Protesto em Itororó: açougueiros e magarefes interditaram a BR-415

Por determinação do Juiz de Direito da Vara Cível de Itororó, Dr. Marley Cunha Medeiros, após emergencialmente ter ocorrido uma reunião com açougueiros e magarefes locais, definiu-se que não revogará sua decisão em manter o matadouro municipal interditado sem que haja melhorias no local.

No início da manhã da terça-feira, 04, trabalhadores da classe fizeram um protesto na BR 415, interditando o local com pneus queimados, por causa do fechamento do matadouro municipal que aconteceu na tarde da última sexta-feira, 30.

Por conta do protesto, o Juiz recebeu os representantes da categoria no fórum municipal Durval Fraga e deixou definido que o matadouro continuará fechado por ordem expedida por ele no último dia 30 e sugeriu que o prefeito atual reúna-se com lideranças e com o Ministério Público, representado por Dr. Dário José Kist, o mesmo que fundamentou uma ação civil pública visando o fechamento do matadouro, por irregularidade de funcionamento, para que juntos consigam garantias de que as melhorias sejam apresentadas conforme a Portaria 304, dentro do menor espaço possível de tempo, para que as famílias não continuem sendo prejudicadas com a interdição do matadouro.

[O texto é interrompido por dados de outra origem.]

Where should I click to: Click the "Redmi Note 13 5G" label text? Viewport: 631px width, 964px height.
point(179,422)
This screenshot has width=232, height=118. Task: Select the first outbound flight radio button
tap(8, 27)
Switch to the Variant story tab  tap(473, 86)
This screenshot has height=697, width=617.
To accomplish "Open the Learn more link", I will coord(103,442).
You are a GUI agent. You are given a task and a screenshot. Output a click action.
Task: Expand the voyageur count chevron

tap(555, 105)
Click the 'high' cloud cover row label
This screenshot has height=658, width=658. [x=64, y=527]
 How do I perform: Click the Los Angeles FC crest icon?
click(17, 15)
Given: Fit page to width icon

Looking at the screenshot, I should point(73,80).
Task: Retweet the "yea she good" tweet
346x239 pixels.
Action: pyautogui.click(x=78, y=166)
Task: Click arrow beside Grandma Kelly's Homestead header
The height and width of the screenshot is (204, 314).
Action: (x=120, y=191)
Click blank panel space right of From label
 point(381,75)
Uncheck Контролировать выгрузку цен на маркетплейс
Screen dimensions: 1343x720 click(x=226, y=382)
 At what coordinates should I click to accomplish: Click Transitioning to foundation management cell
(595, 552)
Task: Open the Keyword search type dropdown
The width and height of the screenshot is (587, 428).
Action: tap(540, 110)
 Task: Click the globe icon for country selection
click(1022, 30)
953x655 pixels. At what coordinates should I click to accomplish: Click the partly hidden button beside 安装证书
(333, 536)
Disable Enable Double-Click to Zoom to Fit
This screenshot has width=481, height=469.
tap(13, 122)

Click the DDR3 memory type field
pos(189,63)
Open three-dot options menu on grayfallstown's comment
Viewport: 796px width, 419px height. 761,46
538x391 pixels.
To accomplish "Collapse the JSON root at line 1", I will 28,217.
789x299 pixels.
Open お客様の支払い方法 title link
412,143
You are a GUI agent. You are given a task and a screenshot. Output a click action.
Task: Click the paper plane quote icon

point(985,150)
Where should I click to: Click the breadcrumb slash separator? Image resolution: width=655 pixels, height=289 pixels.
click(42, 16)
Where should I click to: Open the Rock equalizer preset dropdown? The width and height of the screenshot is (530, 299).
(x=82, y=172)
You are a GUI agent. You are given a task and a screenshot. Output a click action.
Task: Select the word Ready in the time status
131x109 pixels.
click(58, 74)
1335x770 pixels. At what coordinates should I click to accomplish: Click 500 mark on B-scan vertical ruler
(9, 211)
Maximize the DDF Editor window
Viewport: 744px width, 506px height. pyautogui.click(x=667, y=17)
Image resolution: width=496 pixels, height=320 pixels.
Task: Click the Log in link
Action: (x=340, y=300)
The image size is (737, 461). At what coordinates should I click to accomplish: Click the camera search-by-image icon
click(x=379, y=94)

No início do ano, na Câmara Municipal de Itororó, o prefeito Adroaldo reuniu-se com o Ministério Público, com lideranças políticas da cidade e com vários representantes dos açougueiros e magarefes, tendo ficado definidas várias estratégias para resolver o problema, mas, na reunião desta semana, segundo o representante do prefeito Adroaldo, a falta de verba dificultou a realização de melhorias no matadouro.

 

BR 415 interditada

Queimando pneus, exibindo cartazes e se aglomerando no local, os magarefes, açougueiros e fateiras que antes viviam da produção no matadouro municipal, fizeram um protesto na BR 415. Alguns se mostravam visivelmente abalados com a situação, alegando não terem como sustentar suas famílias.

Itororó vive clima de apreensão e tristeza, não apenas pelo fechamento do matadouro, mas também das filiais da Vulcabras|azaleia no município e em Rio do Meio, que deixará centenas de pais de famílias desempregados.

Com informações e fotos de Keile Araújo.